Information given Start Marker
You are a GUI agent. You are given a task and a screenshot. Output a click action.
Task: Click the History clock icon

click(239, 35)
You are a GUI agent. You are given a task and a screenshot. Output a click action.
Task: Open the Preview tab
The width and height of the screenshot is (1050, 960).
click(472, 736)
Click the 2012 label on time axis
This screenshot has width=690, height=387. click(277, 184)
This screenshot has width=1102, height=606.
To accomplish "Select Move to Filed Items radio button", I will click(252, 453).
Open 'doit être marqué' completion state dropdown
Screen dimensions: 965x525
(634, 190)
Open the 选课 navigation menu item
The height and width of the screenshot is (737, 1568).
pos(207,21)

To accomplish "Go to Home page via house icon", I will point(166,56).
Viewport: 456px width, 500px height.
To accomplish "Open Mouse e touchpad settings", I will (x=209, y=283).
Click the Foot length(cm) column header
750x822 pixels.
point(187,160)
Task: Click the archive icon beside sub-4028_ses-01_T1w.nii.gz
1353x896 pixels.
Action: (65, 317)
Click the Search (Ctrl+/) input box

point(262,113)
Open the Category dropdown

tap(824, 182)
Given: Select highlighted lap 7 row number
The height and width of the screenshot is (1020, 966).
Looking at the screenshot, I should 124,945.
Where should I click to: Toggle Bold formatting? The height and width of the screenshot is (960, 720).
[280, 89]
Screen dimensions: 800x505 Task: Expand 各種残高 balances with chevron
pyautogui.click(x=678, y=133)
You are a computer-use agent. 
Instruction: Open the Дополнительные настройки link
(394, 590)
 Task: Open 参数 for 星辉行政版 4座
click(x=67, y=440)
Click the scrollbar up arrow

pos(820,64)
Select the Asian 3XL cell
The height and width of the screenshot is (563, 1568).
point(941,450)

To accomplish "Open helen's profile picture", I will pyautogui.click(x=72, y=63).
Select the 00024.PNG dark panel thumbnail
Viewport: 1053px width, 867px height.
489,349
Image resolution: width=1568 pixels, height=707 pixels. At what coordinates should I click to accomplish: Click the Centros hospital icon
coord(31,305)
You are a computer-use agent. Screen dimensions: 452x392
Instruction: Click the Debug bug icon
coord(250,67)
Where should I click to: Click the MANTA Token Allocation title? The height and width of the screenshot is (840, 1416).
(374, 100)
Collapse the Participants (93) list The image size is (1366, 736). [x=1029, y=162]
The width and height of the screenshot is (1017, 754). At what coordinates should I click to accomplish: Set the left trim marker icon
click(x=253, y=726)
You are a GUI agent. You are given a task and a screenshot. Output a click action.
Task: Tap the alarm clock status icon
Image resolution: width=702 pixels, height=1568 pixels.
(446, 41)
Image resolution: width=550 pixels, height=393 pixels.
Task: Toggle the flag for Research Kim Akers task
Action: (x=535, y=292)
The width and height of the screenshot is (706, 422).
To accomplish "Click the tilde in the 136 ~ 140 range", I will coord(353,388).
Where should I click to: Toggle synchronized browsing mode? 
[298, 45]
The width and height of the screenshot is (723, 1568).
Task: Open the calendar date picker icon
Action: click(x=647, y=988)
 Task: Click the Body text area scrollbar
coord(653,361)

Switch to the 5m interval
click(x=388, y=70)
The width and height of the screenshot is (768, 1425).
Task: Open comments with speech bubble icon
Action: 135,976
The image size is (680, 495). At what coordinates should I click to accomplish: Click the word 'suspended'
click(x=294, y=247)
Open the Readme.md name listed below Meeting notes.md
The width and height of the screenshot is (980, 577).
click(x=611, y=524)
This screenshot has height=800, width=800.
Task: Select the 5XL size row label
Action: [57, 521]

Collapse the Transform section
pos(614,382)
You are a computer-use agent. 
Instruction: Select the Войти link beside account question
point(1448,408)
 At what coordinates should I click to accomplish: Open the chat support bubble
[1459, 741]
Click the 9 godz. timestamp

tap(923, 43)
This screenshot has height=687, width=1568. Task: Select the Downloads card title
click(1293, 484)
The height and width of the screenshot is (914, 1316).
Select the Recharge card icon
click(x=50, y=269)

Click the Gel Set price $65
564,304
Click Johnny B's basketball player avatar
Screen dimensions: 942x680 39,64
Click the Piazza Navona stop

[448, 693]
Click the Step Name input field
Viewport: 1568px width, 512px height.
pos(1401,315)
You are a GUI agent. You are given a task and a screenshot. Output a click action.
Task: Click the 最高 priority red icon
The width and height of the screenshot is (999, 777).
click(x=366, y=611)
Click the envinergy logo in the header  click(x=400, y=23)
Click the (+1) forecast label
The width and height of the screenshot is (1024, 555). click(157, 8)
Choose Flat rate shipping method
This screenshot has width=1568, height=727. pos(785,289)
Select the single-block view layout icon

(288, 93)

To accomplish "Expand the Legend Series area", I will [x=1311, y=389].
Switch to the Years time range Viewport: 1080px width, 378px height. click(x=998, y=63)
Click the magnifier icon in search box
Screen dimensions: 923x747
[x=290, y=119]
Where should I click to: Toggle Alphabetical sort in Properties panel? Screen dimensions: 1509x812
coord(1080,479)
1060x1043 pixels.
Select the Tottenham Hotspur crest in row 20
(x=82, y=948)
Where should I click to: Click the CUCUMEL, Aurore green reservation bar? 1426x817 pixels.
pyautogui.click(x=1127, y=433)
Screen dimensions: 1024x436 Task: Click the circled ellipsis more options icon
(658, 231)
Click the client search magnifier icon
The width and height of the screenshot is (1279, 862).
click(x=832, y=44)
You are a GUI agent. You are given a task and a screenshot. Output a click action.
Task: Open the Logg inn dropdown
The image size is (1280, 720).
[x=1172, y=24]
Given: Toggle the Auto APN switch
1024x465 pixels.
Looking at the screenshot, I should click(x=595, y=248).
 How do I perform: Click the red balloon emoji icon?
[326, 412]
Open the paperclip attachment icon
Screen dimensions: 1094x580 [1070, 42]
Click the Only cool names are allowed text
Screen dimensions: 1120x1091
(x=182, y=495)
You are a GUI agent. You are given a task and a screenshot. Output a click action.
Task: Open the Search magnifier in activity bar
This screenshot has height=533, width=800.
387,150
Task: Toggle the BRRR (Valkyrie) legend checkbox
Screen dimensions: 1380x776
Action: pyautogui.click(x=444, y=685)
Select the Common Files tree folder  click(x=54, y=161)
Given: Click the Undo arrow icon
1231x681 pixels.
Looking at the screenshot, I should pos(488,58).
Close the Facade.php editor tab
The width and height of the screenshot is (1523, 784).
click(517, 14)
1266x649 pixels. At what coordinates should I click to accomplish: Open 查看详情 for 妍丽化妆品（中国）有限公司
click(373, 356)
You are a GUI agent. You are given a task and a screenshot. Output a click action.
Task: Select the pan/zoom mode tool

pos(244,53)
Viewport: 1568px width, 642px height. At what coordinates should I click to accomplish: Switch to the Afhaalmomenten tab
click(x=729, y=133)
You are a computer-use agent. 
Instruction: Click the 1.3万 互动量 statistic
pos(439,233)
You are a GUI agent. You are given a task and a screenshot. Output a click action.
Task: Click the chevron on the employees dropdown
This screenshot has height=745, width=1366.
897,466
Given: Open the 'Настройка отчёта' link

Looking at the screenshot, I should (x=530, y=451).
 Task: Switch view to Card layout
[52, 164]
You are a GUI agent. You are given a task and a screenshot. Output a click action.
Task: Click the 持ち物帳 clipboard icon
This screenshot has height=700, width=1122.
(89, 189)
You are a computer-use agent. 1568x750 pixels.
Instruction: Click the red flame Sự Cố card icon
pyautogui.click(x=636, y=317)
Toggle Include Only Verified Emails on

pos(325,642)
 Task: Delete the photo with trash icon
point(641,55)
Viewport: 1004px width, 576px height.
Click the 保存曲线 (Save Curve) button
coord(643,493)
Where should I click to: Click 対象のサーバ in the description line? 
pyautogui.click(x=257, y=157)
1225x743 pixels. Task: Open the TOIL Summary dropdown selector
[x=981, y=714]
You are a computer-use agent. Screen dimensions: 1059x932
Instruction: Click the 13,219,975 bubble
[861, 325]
Information given End Marker
• [What you will do]: If a line in the records contains the word "range", copy it.

• [Solved problem]:
To accomplish "Click the tilde in the 136 ~ 140 range", I will coord(353,388).
Switch to the Years time range Viewport: 1080px width, 378px height. click(x=998, y=63)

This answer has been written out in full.